La loi de 1967 sur l’avortement dispose qu’une grossesse peut être légalement interrompue jusqu’à la vingt-quatrième semaine de grossesse au Royaume-Uni. Poursuivie en vertu de l’article 58 du Offences Against the Person Act 1861, qui régit les atteintes à la personne, et accusée d’avoir pris des médicaments ou utilisé des instruments pour obtenir un avortement, Carla Foster était enceinte de 32 à 34 semaines, lorsqu’elle a contacté le British Pregnancy Advice Services (BPAS) dans le cadre du programme « pilules par la poste », mis en place pendant la pandémie de Covid-19.

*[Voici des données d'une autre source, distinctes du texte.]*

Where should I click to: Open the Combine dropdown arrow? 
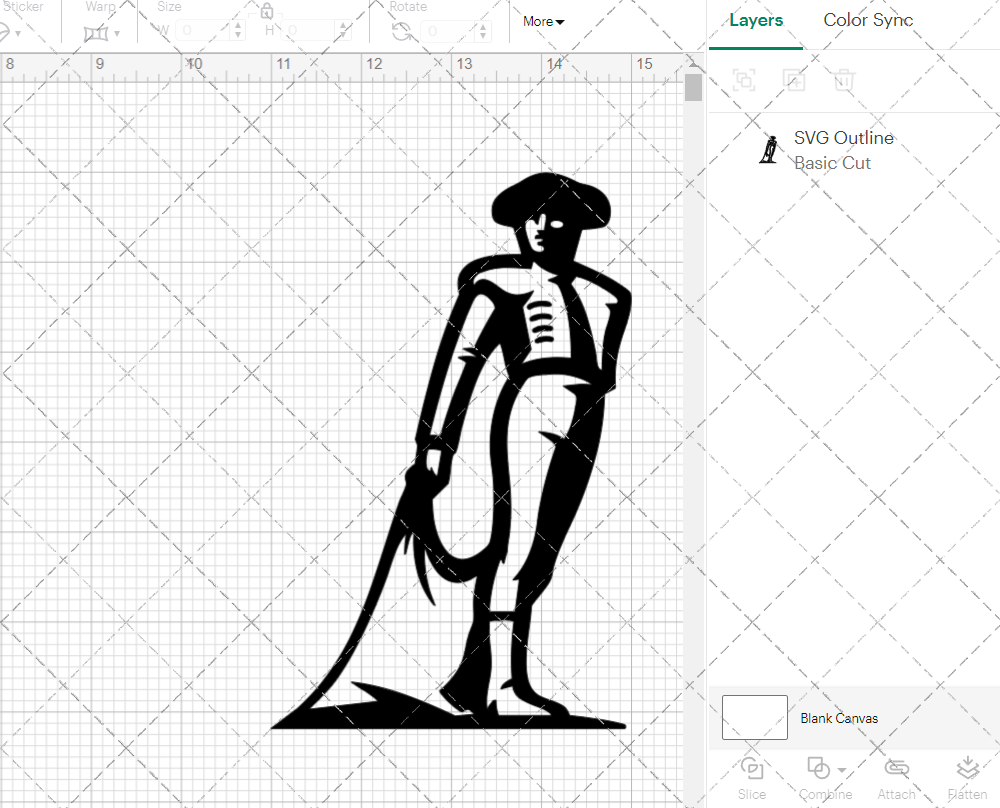point(841,768)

Selon le tribunal, Mme Foster a menti au BPAS sur « l’état d’avancement » de sa grossesse, le service fournissant des pilules abortives après une consultation à distance pour des grossesses allant jusqu’à dix semaines. Le BPAS lui a fait parvenir un comprimé de mifépristone et quatre de misoprostol : les deux médicaments utilisés ensemble constituent la pilule abortive. Elle a pris un comprimé de mifépristone le 9 mai et les quatre comprimés de misoprostol à 13 heures, le 11 mai 2020. Mais trois heures plus tard, elle a appelé les urgences.

L’autopsie du bébé mort-né a révélé que la cause du décès était l’utilisation par la mère de médicaments abortifs.

« Un acte délibéré »

Dans son réquisitoire, le procureur Robert Price a déclaré que Carla Foster avait « illégalement provoqué l’avortement de l’enfant qu’elle portait en prenant des médicaments abortifs qu’elle avait obtenus en fournissant de fausses informations à un service de grossesse ». « Le ministère public estime que la prise de médicaments était un acte délibéré. Son intention était de se faire avorter. »

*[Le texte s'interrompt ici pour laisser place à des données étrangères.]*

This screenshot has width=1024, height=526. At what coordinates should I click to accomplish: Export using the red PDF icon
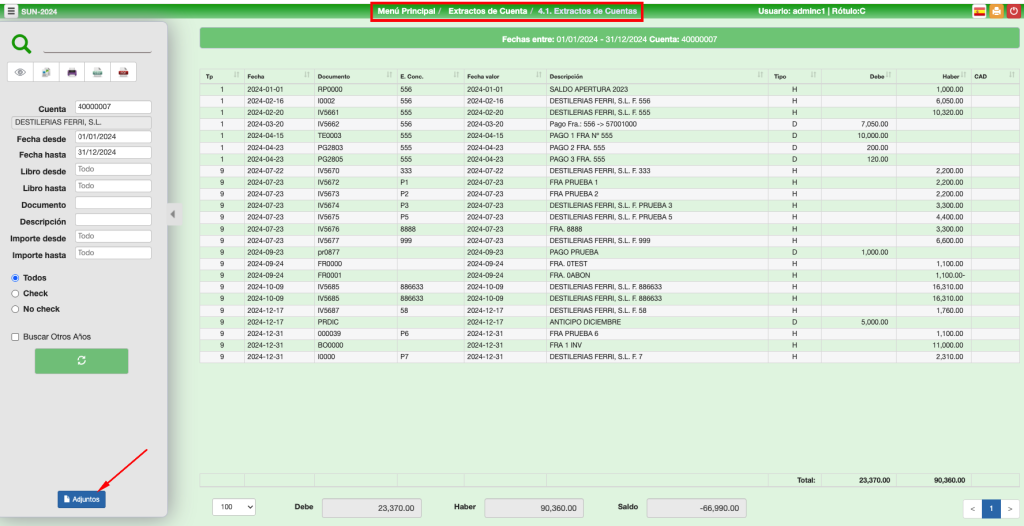click(122, 72)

Lors de son procès, il a été établi que Mme Foster avait eu des relations avec deux hommes autres que son ancien compagnon et avait découvert à la fin de 2019 qu’elle était enceinte, sans savoir qui était le père. Selon le site du Stoke Sentinel, le quotidien local qui a suivi l’affaire, elle a voulu cacher sa grossesse et elle a effectué des recherches sur Internet sur les moyens d’y mettre un terme.

Selon le procureur, Mme Foster a continué à faire des recherches sur Internet depuis son lit d’hôpital, notamment « Puis-je avoir des problèmes avec la police pour avoir pris des pilules abortives ? » et « Pourrais-je aller en prison pour avoir avorté à 30 semaines de grossesse ? ».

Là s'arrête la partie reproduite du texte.